Halivni believes the archives will be “a valuable resource for many movies, but it will also serve students, teachers, academics and the general public, and will change the way we study and understand the history of Israel’s founding.”

‘The Prime Ministers’

One of the best-received and most popular books about Israel in recent years is “The Prime Ministers,” a fly-on-the-wall recollection of major encounters between American and Israeli leaders from the 1960s to the early 1980s by former Israeli diplomat Yehuda Avner, who was on the scene as adviser and note-taker.

The Simon Wiesenthal Center’s documentary division, Moriah Films (winner of two Academy Awards for Best Documentary), is coming out with the first half of the two-part series based on the book this spring. Entitled “The Pioneers,” it is a 105-minute film focusing on the tenures of Levi Eshkol (1963-1969) and Golda Meir (1969-1974), and will have its New York premiere on May 8.

Part Two, on Yitzchak Rabin (1974-1977) and Avner’s hero, Menachem Begin (1977-1983), is scheduled to be completed in about six months.

“We were very loyal to the book, and we interviewed Avner for 35 hours,” Rabbi Marvin Hier, founder and dean of the Simon Wiesenthal Center told me last week.

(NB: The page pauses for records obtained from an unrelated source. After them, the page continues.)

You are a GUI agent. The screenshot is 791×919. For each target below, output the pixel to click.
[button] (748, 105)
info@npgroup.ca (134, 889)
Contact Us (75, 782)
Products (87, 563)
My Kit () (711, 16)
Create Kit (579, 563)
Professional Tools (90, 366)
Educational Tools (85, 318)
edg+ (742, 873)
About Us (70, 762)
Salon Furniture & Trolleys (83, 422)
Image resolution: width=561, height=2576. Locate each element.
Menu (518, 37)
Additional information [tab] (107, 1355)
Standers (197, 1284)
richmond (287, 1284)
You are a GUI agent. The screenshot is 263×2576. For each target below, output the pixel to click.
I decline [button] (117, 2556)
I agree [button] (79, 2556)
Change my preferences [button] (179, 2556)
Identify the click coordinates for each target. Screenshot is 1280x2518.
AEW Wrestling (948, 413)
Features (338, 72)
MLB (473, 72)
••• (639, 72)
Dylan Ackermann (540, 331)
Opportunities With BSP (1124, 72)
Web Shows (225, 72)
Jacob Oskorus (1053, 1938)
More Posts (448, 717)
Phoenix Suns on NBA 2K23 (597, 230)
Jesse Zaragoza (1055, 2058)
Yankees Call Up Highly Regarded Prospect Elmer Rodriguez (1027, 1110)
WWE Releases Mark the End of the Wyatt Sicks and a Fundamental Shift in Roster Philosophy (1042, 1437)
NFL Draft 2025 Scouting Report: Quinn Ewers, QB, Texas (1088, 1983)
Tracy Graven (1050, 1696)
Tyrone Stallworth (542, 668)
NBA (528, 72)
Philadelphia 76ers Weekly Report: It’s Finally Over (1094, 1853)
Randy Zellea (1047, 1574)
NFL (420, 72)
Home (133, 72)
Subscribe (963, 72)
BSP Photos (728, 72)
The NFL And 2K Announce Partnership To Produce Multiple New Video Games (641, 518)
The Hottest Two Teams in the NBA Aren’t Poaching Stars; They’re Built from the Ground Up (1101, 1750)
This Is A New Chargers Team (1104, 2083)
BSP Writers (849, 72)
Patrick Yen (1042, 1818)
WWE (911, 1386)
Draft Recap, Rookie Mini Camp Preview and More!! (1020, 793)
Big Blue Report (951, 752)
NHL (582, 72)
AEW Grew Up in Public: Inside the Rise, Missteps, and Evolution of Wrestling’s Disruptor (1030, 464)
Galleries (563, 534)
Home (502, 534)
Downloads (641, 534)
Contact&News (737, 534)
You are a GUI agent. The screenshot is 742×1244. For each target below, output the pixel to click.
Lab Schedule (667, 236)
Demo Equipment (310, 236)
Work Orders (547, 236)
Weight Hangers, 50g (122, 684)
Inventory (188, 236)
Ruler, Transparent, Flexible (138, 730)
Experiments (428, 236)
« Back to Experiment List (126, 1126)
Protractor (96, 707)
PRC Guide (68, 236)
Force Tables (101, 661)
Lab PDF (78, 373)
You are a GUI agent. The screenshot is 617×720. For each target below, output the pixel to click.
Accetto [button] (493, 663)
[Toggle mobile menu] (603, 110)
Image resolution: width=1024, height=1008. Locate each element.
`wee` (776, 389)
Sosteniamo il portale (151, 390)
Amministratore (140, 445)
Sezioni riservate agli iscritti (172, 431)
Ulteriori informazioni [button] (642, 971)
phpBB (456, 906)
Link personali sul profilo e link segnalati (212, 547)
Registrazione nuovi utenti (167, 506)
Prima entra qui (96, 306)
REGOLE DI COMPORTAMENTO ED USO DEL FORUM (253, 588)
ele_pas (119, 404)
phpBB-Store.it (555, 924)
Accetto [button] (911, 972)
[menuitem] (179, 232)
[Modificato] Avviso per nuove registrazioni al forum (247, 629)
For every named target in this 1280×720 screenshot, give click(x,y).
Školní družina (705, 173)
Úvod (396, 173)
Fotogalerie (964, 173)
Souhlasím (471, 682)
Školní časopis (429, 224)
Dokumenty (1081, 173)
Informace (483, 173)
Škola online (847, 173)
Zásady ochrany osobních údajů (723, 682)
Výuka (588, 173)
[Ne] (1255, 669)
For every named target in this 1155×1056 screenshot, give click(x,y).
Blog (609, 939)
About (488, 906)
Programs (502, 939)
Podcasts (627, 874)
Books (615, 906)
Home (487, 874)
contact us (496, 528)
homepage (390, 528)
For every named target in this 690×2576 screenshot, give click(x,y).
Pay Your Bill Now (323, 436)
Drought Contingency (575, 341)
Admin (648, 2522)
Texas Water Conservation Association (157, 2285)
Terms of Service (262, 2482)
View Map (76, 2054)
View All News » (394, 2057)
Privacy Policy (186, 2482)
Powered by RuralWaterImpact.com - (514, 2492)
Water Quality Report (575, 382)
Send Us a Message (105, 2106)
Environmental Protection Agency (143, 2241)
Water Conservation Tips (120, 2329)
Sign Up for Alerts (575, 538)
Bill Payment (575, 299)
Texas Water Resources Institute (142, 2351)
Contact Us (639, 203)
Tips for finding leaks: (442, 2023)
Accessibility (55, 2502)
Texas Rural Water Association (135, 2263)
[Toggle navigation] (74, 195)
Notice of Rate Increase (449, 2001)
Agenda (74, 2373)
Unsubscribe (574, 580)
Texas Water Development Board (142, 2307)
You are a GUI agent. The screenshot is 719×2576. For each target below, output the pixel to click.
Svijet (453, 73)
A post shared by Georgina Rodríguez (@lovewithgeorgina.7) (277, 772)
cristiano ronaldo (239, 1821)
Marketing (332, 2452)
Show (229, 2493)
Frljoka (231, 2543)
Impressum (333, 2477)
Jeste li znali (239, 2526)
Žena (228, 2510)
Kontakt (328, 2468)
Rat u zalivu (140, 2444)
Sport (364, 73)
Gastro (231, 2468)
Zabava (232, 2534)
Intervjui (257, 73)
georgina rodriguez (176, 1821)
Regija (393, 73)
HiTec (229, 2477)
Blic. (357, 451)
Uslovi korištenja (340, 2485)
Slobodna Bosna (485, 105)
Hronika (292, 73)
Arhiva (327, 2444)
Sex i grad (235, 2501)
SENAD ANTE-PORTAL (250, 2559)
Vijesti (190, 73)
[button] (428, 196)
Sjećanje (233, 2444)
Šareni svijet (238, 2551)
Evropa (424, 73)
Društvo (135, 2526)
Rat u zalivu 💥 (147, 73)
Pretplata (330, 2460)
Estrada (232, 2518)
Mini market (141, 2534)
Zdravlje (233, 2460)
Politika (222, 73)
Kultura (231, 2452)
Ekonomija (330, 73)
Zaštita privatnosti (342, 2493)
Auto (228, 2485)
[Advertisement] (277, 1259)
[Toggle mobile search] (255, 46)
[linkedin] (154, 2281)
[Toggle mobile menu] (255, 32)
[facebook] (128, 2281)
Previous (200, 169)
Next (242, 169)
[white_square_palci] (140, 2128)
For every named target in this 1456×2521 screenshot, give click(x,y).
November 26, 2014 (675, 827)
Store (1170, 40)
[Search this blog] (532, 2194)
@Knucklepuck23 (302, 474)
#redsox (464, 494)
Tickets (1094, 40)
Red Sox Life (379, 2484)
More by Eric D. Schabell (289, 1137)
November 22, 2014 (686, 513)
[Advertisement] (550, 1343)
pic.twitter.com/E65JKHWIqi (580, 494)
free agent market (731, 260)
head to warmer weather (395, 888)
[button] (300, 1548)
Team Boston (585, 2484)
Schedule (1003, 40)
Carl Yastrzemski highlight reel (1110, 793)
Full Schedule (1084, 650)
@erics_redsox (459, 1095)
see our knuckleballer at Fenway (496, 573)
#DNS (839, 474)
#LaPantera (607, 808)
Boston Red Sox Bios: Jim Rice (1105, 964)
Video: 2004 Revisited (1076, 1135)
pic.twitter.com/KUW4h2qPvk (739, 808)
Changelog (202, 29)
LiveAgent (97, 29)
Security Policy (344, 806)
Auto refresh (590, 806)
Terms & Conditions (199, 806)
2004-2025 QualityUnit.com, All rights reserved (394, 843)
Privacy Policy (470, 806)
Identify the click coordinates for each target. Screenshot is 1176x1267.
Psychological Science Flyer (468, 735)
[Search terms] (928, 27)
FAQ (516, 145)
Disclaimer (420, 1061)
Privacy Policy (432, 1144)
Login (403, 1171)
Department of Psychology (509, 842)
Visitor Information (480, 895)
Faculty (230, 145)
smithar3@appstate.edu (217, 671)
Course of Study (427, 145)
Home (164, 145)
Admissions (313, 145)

“Hopefully it will make up for a lot of the negativity” resulting from the release of “The Gatekeepers,” he said. “This film will make Jews and fans of Israel proud.”

The efforts of Nancy Spielberg, Eric Halivni and the Wiesenthal Center underscore the fact that the best way to defend Israel—and educate this and future generations—is to tell its story, through the authentic voice of those who were there.

It’s not a fairy tale. There were, and are, mistakes along the way. But the Jewish people’s transition in the 20th century from passive to active, from victim to participant and contributor, is a transformative and inspirational account worth telling, again and again.

Gary Rosenblatt is editor and publisher of The New York Jewish Week, from which this article was reprinted by permission.